Eines Nachts beginnen die Hunde ihr kurzes, aufgeregtes Warngebell, das sich eigentlich mehr wie ein trockenes Husten anhört. Ein Eisbär? Wir greifen zum Gewehr und eilen aus dem Zelt. In der Dunkelheit können wir nichts erkennen. Dort, ein langer, schwarzer Schatten! Es ist ein Hundegespann. Merkwürdig - von Port Burwell wollte doch niemand auf die Jagd nach Labrador, und das nächste bewohnte Dorf, Nain, liegt über vierhundert Kilometer weiter südlich. Von dort kommt selten jemand da hinauf. Endlich erkennen wir die Züge des Lenkers: es ist Tirkringerk, einer aus unserem Dorf. Die Begrüssung vollzieht sich wie üblich, knapp und zurückhaltend. Man muss sich zuerst an die neue Situation gewöhnen. Ich lade den Mann ein, bei uns zu übernachten. In der Wärme des Zeltes « taut » er langsam auf und berichtet, er sei vor einigen Tagen abgereist und fahre seither allein in der Wildnis umher Er habe nur drei Hunde, darunter ein Muttertier; das Junge führe er in einer Kiste mit sich. Unser Gast bringt gute Nachrichten; denn er hat eine frische Eisbärenspur entdeckt.

Am folgenden Tag trennen wir uns wieder. Beide Partien gehen ihre eigenen Wege und wollen versuchen, den Eisbären zu erlegen. Tukak ist innerlich erregt: Eisbärenjagd ist der Höhepunkt des Eskimolebens, und wir brauchen dringend Fleisch für die Hunde. Plötzlich beginnen unsere Tiere mit aller Kraft zu ziehen; sie haben die Fährte mit den riesigen Fussabdrücken entdeckt. Die Meute hat ihren Hunger vergessen, und nun kommen wir wieder schnell vorwärts. Aber es ist schwer, einen wachsamen Eisbären einzuholen; oft verliert sich die Spur ins offene Wasser, und wir werden zu riesigen Umwegen über Land und Eis gezwungen. Nach zwei Tagen Verfolgung müssen wir uns geschlagen geben: der Bär ist entwischt. Dafür sind wir jetzt im Gebiet, das ich für eine Besteigung vorgesehen habe. Hinten, am Ende des langen Komaktorvik-Fjordes, erhebt sich ein gewaltiger Gipfel. In zwei Tagen könnte ich oben sein, doch eben jetzt darf ich nicht an die Berge denken. Wenn wir nicht bald frisches Fleisch haben, werden die Hunde schwach, und wir kommen nicht mehr zurück. Wir schiessen einige Schneehühner, die wir roh verzehren; aber den Hunden ist damit nicht geholfen. Karibus? Ausgerechnet hier kommen diese nicht vor. Es gibt nur eine Lösung: Seehunde.
---*---
AUFGABE —
Beantworte anhand des Textauszugs über die Eisbärenjagd:
(a) Wie viele Hunde hat Tirkringerk bei sich?
(b) Wie weit liegt das Dorf Nain entfernt, und in welcher Richtung?
(c) Nach wie vielen Tagen Verfolgung ist der Bär entwischt?
Stütze dich ausschließlich auf den Textauszug.

DATEN —
---*---
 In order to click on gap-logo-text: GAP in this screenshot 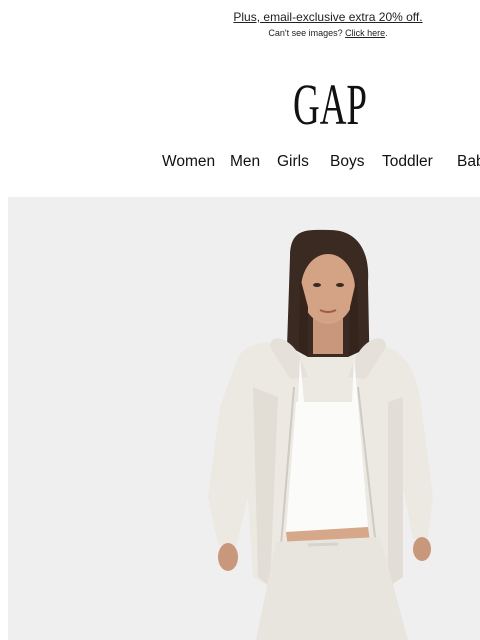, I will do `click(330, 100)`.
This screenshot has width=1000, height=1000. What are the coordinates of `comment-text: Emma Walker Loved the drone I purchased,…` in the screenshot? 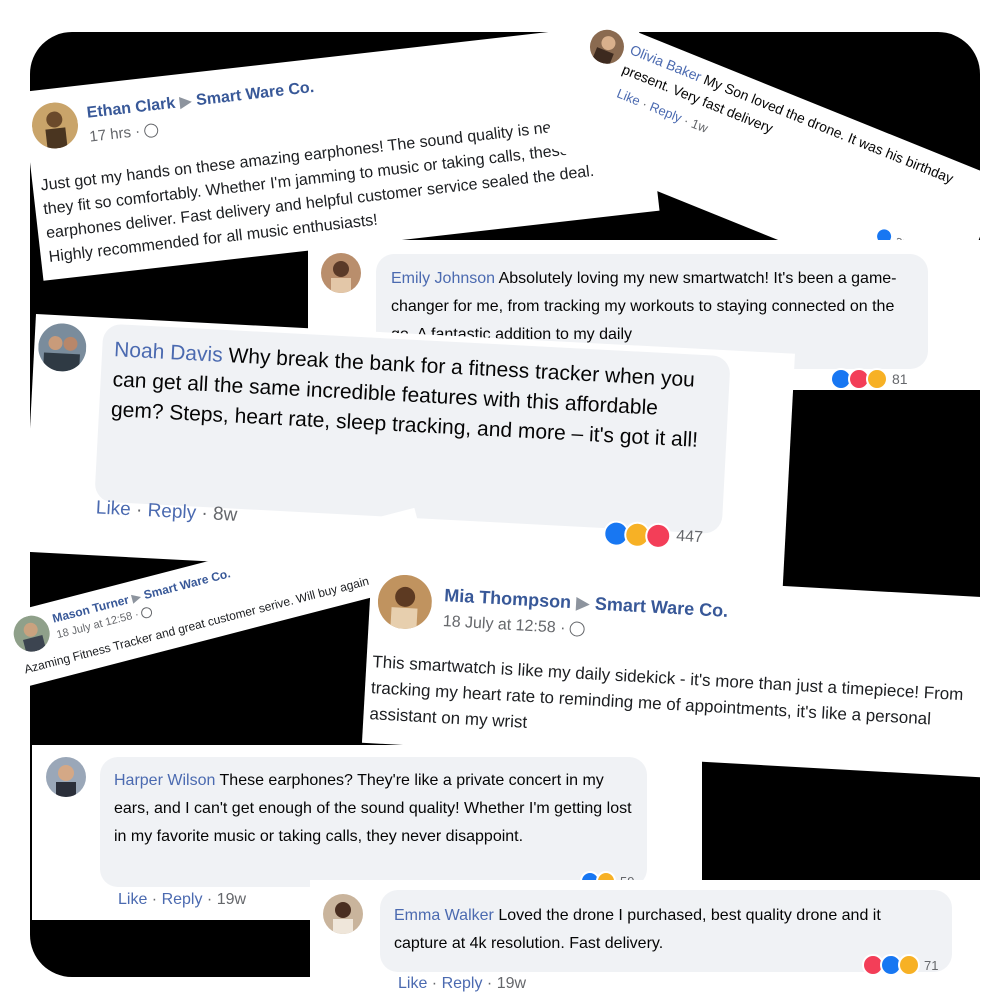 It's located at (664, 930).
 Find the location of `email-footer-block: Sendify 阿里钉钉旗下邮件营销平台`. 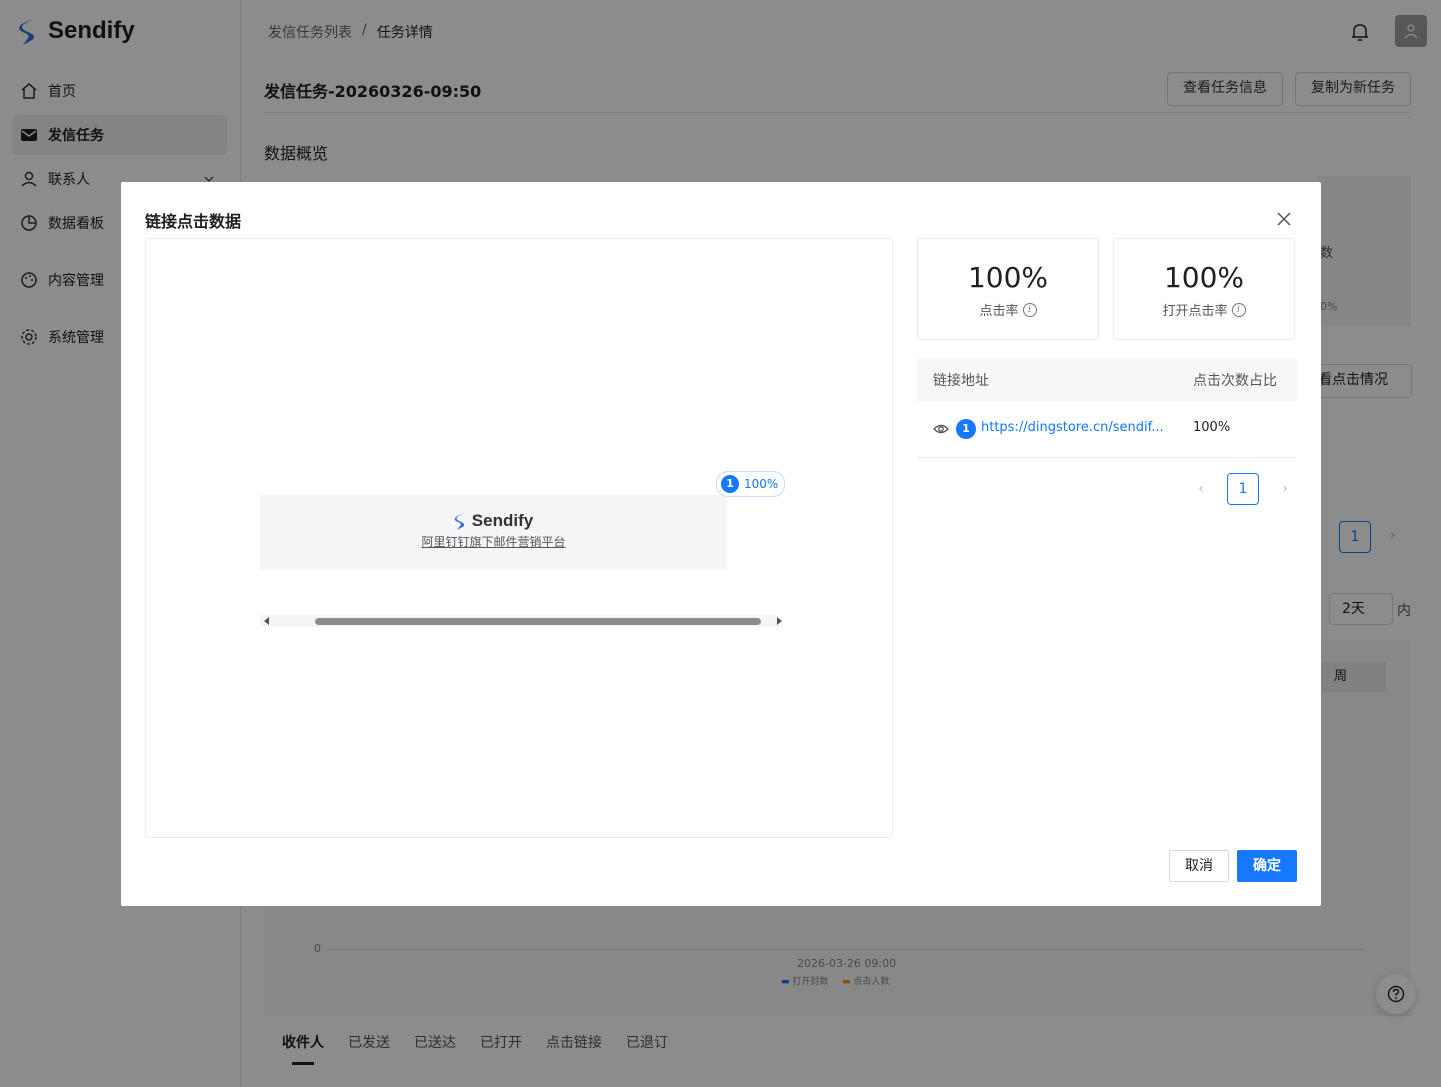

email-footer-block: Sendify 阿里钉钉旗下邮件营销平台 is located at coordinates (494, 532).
---*---
ANTWORT —
(a) Drei Hunde, darunter ein Muttertier.
(b) Über vierhundert Kilometer weiter südlich.
(c) Nach zwei Tagen.